* _Job A_
In the appendix on analysis of variance, what is the additional, unexplainable part of the variability called?
* _Job B_
Pick up the appendix on analysis of variance where it stops and extend it with the next few sentences.

* _Provided passage_
In all cases, statistics and reason must be combined to arrive at
the best possible conclusions.
-------
APPENDIX
The appendix describes the factorial arrangement for analysis
of variance (AOV) and analysis of covariance (AOCV) techniques
for both parametric and nonparametric data. In some cases,
numerical examples are given to clarify the procedures. The aim
is to show the reader how to set up the analyses, arrange the
data, make the necessary computations, and understand the meaning
of the results. In an actual situation, the amount of data would
likely be so large that a computer would be necessary. Still,
the basic techniques illustrated by the following examples would
apply.
The Factorial Arrangement: Analysis of Variance (Parametric)
A factorial experiment allows the simultaneous examination
of the effect of a number of different factors. The analysis of
variance is based upon the fact that any system has a total
variability which can be partitioned or divided into portions
attributable to different factors recognized in the model. An
additional, unexplainable part of the variability is called random
variation, or the error term. The method for dividing the total
sum of squares used to obtain these variances in a system can best
be explained by use of examples so a brief general explanation is
given and then a simple numerical example is presented so the
statistical test can be carried to a conclusion.

* _Entries supplied_
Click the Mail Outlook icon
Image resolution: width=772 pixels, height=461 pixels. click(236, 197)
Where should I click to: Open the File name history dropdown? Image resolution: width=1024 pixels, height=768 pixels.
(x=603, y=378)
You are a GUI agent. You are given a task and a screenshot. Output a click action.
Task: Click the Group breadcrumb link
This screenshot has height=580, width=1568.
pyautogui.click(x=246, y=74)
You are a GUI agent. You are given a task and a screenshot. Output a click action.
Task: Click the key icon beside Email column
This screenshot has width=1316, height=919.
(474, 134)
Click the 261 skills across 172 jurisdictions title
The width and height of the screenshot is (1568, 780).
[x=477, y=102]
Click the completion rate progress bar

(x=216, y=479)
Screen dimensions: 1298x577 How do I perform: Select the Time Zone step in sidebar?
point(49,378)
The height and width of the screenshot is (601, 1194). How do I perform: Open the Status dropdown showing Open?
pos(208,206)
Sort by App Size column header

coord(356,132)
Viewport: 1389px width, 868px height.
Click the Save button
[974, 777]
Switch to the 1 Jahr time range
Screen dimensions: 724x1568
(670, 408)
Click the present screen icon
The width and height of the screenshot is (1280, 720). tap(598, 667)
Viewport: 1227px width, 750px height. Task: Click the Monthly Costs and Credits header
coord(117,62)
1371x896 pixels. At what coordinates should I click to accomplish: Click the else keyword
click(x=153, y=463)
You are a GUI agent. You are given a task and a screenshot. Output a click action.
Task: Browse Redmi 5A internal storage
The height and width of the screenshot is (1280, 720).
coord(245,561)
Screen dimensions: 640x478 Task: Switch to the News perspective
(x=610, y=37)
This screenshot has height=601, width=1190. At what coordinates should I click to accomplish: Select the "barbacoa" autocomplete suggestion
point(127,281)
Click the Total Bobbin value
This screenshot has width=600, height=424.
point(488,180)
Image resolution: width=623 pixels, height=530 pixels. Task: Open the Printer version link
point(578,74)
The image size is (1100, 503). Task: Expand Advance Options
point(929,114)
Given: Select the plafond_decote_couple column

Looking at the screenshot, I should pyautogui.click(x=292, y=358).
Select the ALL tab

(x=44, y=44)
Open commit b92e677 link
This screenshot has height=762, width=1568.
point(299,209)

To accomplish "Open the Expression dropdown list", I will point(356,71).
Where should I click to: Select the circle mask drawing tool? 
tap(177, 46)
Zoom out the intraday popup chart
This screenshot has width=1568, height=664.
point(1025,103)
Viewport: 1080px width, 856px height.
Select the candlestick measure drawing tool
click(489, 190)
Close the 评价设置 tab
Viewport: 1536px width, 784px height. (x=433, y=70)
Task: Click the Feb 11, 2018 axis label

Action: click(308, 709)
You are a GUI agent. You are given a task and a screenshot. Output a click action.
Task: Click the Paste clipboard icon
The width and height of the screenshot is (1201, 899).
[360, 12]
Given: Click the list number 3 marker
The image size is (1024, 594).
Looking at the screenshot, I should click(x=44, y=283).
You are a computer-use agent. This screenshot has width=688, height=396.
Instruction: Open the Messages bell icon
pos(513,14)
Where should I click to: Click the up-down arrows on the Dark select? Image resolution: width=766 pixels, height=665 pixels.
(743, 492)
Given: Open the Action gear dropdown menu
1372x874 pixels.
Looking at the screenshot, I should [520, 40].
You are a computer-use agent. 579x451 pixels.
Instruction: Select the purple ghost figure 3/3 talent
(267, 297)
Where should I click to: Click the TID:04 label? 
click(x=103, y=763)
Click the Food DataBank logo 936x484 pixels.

* _Expected output A_
It is called random variation, or the error term.

* _Expected output B_
-------
Consider the river situation. In this case, the following
factors and levels of factors are included:
Time at 2 levels: Pre- and post-construction.
Transects at 4 levels: Above outfall, immediately
below outfall, 0.5 AT below outfall, and 0.1 AT
below outfall.
Width at 3 levels for fish (at bank, midstream,
and left bank) and at 4 levels for benthos,
chemical data, etc.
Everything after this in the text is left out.